As “sociedades do esquecimento” vão de encontro não somente ao pensamento de Goethe, mas também de Yuri Lotman, semiólogo russo que viveu muitos anos por trás da cortina de ferro. Yuri afirma que “cultura é memória, pois é a cultura de uma sociedade que fornece filtros através dos quais os indivíduos que nela vivem possam exercer o seu poder de seleção, realizando as escolhas que determinam aquilo que será descartado e aquilo que precisa ser guardado pela memória, porque, sendo operacional, poderá servir como experiência válida ou informação importante para decisões futuras”.

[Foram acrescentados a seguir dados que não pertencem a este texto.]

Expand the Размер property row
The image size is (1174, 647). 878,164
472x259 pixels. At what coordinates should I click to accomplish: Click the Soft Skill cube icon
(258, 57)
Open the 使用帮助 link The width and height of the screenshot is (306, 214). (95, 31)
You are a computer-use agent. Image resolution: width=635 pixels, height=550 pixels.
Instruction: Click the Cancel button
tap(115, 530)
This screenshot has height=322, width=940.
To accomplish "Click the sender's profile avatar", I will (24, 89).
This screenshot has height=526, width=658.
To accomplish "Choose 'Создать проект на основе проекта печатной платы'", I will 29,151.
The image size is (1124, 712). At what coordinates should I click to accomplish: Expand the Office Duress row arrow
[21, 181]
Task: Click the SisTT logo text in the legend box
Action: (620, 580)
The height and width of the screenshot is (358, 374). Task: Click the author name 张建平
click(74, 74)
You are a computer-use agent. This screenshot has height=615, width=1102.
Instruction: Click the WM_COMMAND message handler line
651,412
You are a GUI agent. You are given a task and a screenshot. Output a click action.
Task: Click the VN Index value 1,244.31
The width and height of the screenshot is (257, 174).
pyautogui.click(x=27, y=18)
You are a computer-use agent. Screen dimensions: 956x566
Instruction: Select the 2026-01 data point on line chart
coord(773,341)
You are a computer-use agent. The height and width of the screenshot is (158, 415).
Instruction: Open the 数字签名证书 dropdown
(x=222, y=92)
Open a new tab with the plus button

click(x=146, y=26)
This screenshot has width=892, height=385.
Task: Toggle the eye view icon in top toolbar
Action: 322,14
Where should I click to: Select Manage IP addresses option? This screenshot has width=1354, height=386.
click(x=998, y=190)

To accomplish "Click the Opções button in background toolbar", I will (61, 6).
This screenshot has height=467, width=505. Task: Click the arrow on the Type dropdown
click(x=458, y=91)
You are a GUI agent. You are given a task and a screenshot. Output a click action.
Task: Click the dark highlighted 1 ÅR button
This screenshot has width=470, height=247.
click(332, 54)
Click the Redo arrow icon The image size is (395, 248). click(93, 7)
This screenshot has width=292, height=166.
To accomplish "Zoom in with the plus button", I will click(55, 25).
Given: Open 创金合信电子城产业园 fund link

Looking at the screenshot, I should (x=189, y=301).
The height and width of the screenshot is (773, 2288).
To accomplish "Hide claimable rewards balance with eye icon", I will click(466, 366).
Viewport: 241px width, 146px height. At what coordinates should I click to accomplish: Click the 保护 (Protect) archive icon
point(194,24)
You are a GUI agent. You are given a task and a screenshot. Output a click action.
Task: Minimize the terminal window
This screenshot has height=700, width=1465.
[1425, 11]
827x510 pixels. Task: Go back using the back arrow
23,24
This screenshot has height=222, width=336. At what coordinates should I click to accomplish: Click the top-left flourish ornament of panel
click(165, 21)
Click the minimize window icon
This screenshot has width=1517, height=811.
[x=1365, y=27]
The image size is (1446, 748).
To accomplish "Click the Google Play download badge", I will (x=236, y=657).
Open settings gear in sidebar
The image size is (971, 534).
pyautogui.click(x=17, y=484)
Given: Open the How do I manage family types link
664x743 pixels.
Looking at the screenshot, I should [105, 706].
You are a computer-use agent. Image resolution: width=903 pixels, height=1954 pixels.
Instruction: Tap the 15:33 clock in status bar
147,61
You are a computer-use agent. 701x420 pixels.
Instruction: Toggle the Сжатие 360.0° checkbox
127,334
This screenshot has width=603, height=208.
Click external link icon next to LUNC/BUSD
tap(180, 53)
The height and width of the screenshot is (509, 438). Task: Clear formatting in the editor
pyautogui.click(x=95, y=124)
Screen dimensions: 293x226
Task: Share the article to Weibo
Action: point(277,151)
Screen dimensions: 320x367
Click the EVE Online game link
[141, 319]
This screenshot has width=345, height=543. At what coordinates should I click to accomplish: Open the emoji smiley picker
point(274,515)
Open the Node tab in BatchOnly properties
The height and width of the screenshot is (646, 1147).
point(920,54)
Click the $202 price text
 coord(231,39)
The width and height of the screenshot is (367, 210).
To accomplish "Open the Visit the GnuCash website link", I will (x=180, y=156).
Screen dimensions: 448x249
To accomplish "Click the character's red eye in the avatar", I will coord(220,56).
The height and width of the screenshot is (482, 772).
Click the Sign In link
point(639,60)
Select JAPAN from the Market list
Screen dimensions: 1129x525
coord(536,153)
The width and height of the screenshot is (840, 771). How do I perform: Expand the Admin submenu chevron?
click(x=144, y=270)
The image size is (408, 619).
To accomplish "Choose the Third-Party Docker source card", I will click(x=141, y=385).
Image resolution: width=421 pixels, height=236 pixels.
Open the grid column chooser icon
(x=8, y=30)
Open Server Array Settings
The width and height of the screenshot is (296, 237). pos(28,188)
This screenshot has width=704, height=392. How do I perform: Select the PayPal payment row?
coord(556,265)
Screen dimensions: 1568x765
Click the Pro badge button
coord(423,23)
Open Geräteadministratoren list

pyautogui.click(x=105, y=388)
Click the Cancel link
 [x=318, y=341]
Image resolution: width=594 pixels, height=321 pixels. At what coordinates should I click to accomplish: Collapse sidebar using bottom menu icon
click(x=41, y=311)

Se há consumo de informação sem filtro, há uma homogeneização cultural, piorando o quadro se pensarmos da maneira na qual a informação chega aos ouvidos ou aos olhos de cada um de nós. A herança cultural é de fato algo inevitável e inerente ao ser humano, mas mais importante que ela é a relação que o mesmo ser humano tem com a sua realidade, e não necessariamente essa relação terá de ser compatível com aquela bagagem que ele já carrega, proveniente, principalmente, de sua criação familiar. Dessa maneira, sem seletividade no consumo informacional, os valores predefinidos se tornam essencialmente dispensáveis.
O modismo de gourmetização não tem um conceito afixado e convencionado, porém o ser humano vivente na atual sociedade tem o conhecimento de que essa onda está atingindo todos os âmbitos possíveis. A cultura tornou-se um desses âmbitos antes mesmo da modinha dos food trucks ou das Arenas esportivas que, daqui a um pouco, não duvido se forem construídas com um ar-condicionado central.
A evolução da mídia e do mundo digital sofisticou a memória cultural e a tornou quase que um comércio. CD’s, DVD’s, fotografias e a imprensa, tornaram o papel dos mais velhos, responsáveis pela passagem da herança cultural, praticamente obsoleto. Não que o avanço do mundo digital seja algo desprezível, até pelo fato básico de que tudo hoje passa por algum processo tecnológico, mas a memória comunicativa, discutida no início deste artigo, que é de certa forma individual, foi deixada de lado, e ela sim faz parte da construção da memória/herança cultural, já que ela representa a transmissão de lembranças do seu cotidiano, que não necessariamente são historinhas engraçadas.
A tecnologia poderia sim ser chave importante no desenvolvimento da seletividade que está sendo perdida com o crescimento das “sociedades do esquecimento”, mas ela se torna uma maneira mais viável do exercício de poder, tendo em vista que institucionalização da memória (por conta do enorme fluxo de informações diárias, e criando setores responsáveis pela seleção, coleta, organização, guarda e manutenção adequada e divulgação da memória de grupos sociais ou da sociedade em geral) vem substituindo por completo o papel dos idosos na sociedade.
A professora emérita da USP, Ecléa Bosi, já afirmava que a memória compartilhada cria pontes de relacionamento e faz com que haja, de certa maneira, um domínio sobre o tempo e empuxo a ação em conjunto. Esse tipo de relação ainda não foi substituído pelo que estamos chamando de “gourmetização da memória”, até pelo fato de ser algo básico em qualquer relação pessoal, e, de certa forma, o advento da tecnologia vem facilitando a criação dessas pontes.
A memória cultural é algo diversifica de ser humano para ser humano. “Gourmetizar” é algo que, por consequência, podemos considerar extremamente desumano e desrespeitoso a condição humanística."